El rey dio las gracias formalmente al obispo por la oración, y después anunció, sensatamente, que no confiaba en lidiar con Guthrum hasta derrotar a Svein. Svein era la amenaza inmediata pues, aunque la mayoría de sus hombres asaltaban Defnascir, seguía teniendo los barcos con los que entrar en el pantano.
—¿Veinticuatro? —me preguntó levantando una ceja. —Veinticuatro, señor —le confirmé.

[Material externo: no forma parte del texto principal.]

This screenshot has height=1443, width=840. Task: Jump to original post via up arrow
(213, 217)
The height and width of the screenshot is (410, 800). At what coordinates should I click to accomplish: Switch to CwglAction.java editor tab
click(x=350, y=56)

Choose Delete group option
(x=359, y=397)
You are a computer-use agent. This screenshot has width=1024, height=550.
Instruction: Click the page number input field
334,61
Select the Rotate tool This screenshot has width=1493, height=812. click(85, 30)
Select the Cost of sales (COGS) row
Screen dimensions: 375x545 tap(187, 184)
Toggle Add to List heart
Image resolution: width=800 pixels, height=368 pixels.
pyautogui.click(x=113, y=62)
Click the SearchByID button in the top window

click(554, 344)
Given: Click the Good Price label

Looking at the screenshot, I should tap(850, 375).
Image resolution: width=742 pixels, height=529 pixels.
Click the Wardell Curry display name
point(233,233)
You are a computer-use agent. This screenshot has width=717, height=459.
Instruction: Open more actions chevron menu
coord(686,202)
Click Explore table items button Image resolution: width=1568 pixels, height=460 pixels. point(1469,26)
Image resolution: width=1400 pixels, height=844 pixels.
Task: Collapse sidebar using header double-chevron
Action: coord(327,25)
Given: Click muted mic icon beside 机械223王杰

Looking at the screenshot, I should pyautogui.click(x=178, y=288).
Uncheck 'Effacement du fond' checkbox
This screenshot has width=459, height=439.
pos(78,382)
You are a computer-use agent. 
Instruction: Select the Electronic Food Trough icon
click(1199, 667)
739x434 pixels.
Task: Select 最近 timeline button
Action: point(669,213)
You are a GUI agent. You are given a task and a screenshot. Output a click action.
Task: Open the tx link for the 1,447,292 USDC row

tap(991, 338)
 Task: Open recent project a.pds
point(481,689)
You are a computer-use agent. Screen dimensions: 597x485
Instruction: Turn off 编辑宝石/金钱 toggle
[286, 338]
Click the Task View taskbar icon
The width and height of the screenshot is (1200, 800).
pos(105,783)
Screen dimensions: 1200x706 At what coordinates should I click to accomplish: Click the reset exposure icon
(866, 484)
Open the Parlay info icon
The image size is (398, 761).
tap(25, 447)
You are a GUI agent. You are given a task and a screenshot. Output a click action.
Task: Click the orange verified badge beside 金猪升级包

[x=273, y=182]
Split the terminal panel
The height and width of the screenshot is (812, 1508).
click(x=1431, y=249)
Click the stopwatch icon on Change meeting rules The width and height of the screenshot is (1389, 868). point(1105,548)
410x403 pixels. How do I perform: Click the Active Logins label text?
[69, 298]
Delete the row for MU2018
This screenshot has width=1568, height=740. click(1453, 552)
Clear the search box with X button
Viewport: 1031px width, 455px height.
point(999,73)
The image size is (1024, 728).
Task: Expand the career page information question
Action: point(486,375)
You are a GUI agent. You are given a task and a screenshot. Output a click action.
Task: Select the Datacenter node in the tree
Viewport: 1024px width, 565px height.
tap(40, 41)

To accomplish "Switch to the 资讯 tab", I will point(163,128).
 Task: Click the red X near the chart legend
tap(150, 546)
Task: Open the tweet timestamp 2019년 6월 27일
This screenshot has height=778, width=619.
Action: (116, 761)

—Así que, cuando reúna sus efectivos, contará con alrededor de mil hombres. —Alfredo dejó que la cifra cayera por su propio peso. Beocca frunció el ceño cuando una salpicadura manchó su pequeño pedazo de pergamino.
—Pero hace dos días —prosiguió Alfredo— sólo había setenta guardias en la desembocadura del Pedredan.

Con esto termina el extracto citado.